◆ FRAGMENTO:
....................
Tanto Beethoven como Schiller pertenecían a la misma generación. Ambos sintieron en su juventud el impacto de la Revolución, que se extendía más allá de las fronteras de Francia. La hermandad que proclama la oda de Schiller era una meta por la que tanto el poeta como el compositor lucharon toda su vida, cada uno a su manera. La muerte de Schiller acaeció en el fragor de esta batalla épica, escasamente una semana antes de la proclamación de Napoleón como emperador de Francia, pero Beethoven vivió lo suficiente para ver la caída del corso, la restauración del orden en Europa –aunque fuera uno reaccionario– y el cierre de un capítulo en la lucha por la libertad.

“Sería hasta 1817 que Beethoven realizaría los primeros bosquejos de la Novena sinfonía, y siete años más tarde cuando finalmente terminaría la obra, después de año y medio de intensa labor”.
....................
(Registros de localización de elementos)
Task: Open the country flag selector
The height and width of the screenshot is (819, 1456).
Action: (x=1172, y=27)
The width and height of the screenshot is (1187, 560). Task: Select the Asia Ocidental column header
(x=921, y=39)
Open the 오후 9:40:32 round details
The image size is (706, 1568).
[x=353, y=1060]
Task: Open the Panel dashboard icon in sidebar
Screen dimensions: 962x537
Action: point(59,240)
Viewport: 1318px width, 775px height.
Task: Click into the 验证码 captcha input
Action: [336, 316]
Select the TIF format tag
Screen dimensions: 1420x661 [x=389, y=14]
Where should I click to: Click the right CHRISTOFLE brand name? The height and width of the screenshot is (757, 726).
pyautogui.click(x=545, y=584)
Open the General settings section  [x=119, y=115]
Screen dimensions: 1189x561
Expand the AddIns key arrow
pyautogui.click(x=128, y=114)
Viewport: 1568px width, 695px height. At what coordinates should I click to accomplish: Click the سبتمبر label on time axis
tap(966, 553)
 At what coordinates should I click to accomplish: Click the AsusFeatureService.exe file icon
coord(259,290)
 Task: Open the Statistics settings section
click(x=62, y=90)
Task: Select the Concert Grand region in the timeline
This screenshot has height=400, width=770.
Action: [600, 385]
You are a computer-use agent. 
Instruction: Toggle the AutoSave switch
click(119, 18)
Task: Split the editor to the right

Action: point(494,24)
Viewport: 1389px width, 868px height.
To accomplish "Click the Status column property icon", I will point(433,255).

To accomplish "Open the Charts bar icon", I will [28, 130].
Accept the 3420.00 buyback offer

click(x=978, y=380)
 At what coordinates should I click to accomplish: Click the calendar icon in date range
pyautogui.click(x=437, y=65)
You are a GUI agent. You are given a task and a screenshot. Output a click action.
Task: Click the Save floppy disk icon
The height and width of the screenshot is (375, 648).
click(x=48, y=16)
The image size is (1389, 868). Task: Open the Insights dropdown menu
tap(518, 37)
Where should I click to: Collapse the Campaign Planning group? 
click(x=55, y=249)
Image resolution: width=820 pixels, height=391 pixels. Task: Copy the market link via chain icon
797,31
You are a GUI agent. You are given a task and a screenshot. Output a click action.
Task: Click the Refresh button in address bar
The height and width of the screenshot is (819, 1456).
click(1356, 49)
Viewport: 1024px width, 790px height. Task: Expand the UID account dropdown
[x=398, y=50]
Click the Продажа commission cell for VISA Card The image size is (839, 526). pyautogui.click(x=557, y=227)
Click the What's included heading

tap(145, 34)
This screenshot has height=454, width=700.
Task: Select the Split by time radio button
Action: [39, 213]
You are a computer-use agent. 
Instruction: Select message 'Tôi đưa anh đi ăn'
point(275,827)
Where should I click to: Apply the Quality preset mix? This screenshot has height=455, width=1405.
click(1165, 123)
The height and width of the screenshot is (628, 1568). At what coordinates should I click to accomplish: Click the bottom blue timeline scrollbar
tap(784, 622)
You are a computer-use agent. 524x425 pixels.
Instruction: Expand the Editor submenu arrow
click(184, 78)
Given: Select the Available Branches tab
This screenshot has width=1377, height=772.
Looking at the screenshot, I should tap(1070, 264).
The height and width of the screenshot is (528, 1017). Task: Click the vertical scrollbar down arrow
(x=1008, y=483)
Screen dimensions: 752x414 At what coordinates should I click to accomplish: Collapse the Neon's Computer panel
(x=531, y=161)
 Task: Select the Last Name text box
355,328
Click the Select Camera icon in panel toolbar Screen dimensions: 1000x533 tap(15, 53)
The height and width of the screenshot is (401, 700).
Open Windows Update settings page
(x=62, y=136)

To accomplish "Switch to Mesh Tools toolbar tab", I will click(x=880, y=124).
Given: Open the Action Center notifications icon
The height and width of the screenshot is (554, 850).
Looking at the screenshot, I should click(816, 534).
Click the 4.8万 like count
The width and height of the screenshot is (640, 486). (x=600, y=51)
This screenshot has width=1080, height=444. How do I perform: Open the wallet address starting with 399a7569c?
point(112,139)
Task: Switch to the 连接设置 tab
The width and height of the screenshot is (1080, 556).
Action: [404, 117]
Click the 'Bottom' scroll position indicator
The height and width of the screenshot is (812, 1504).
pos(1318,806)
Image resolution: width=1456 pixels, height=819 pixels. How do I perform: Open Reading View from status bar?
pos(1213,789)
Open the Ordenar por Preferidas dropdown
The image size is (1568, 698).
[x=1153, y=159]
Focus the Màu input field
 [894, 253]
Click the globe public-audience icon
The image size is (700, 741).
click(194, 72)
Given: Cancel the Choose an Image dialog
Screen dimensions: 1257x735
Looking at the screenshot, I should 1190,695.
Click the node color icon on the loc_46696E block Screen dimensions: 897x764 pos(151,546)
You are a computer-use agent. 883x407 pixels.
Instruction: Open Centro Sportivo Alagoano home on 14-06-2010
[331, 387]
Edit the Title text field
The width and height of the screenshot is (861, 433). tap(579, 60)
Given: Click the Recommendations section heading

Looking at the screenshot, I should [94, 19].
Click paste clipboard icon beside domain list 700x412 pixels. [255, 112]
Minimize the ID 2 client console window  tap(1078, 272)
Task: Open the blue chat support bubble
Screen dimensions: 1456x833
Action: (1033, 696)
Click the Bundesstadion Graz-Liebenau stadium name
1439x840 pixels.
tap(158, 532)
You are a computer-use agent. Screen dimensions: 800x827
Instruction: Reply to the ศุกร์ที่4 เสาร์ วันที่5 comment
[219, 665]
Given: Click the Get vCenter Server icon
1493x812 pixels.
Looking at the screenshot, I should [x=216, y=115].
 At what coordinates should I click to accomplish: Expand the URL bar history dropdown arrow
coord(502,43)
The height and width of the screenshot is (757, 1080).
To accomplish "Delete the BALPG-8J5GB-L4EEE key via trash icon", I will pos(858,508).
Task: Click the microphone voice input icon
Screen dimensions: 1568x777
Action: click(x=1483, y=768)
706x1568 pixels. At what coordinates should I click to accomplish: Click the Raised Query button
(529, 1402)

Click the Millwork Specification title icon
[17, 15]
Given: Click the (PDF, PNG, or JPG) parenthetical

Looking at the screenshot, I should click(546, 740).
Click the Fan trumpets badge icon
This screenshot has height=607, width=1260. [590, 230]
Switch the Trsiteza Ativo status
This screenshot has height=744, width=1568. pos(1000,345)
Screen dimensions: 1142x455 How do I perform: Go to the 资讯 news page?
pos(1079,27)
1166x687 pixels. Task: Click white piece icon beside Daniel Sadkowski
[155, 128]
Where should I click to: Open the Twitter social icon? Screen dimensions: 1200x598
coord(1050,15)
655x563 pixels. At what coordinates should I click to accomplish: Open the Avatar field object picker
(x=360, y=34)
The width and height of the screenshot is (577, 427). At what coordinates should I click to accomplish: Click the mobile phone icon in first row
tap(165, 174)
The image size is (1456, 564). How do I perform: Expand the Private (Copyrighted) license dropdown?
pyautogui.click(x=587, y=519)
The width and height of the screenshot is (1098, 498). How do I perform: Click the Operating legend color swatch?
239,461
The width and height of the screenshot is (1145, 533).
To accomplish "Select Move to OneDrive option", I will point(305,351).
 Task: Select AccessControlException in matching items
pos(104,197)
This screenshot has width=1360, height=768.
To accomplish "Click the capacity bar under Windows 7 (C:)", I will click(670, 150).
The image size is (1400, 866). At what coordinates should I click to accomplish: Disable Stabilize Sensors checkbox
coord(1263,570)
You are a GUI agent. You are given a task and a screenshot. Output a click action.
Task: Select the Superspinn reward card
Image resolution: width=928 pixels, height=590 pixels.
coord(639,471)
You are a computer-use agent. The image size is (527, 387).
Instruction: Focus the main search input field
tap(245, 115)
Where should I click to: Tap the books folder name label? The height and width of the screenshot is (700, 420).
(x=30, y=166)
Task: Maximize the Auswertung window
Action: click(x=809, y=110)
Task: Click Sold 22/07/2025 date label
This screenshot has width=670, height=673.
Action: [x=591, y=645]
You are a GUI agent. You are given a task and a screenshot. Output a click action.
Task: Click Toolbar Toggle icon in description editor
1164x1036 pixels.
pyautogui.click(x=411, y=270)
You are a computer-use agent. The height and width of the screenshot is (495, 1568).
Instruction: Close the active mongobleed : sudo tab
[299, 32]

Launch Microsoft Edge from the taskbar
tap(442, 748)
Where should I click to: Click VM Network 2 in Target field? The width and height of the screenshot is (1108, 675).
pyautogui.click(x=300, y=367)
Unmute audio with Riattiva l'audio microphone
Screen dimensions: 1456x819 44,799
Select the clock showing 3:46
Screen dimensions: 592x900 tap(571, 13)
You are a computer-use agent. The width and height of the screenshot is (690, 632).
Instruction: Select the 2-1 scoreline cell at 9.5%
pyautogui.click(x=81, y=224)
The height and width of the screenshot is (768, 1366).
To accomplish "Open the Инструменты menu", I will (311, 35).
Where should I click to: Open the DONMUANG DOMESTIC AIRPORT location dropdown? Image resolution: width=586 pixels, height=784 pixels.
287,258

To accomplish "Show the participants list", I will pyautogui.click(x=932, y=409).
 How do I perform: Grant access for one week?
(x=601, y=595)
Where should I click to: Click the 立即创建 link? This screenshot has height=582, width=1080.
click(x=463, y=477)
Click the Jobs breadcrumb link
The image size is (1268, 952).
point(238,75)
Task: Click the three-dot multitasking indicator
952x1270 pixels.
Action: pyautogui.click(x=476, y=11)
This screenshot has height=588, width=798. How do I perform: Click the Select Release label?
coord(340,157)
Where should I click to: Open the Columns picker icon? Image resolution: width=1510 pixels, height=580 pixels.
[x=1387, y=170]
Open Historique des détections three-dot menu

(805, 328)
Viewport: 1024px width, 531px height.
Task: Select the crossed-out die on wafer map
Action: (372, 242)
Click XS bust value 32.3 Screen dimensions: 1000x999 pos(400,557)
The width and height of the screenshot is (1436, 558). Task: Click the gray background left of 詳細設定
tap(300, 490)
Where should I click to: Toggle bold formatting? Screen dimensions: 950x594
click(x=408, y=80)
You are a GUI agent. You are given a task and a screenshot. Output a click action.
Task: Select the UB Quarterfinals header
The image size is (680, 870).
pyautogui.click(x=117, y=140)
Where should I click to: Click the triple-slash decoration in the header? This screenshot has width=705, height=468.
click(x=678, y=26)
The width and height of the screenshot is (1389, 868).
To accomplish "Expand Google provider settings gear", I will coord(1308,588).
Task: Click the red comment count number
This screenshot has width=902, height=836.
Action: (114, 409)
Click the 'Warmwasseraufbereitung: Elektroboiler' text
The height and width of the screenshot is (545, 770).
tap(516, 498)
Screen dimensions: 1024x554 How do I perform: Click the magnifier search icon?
....................
◆ CONSIGNAS:
[1] Responde según el fragmento sobre Beethoven y Schiller:
(a) ¿Cuánto tiempo antes de la proclamación de Napoleón como emperador de Francia murió Schiller?
(b) ¿En qué año hizo Beethoven los primeros bosquejos de la Novena sinfonía?
(c) ¿Cuánto duró la intensa labor que precedió a la terminación de la obra?
[2] Imprime el listado desde su primera línea hasta la línea que contiene "Screen dimensions: 1420x661 [x=389, y=14]", ambas incluidas.

◆ RESPUESTAS CORRECTAS:
[1]
(a) Escasamente una semana antes.
(b) En 1817.
(c) Año y medio.

[2]
Task: Open the country flag selector
The height and width of the screenshot is (819, 1456).
Action: (x=1172, y=27)
The width and height of the screenshot is (1187, 560). Task: Select the Asia Ocidental column header
(x=921, y=39)
Open the 오후 9:40:32 round details
The image size is (706, 1568).
[x=353, y=1060]
Task: Open the Panel dashboard icon in sidebar
Screen dimensions: 962x537
Action: point(59,240)
Viewport: 1318px width, 775px height.
Task: Click into the 验证码 captcha input
Action: [336, 316]
Select the TIF format tag
Screen dimensions: 1420x661 [x=389, y=14]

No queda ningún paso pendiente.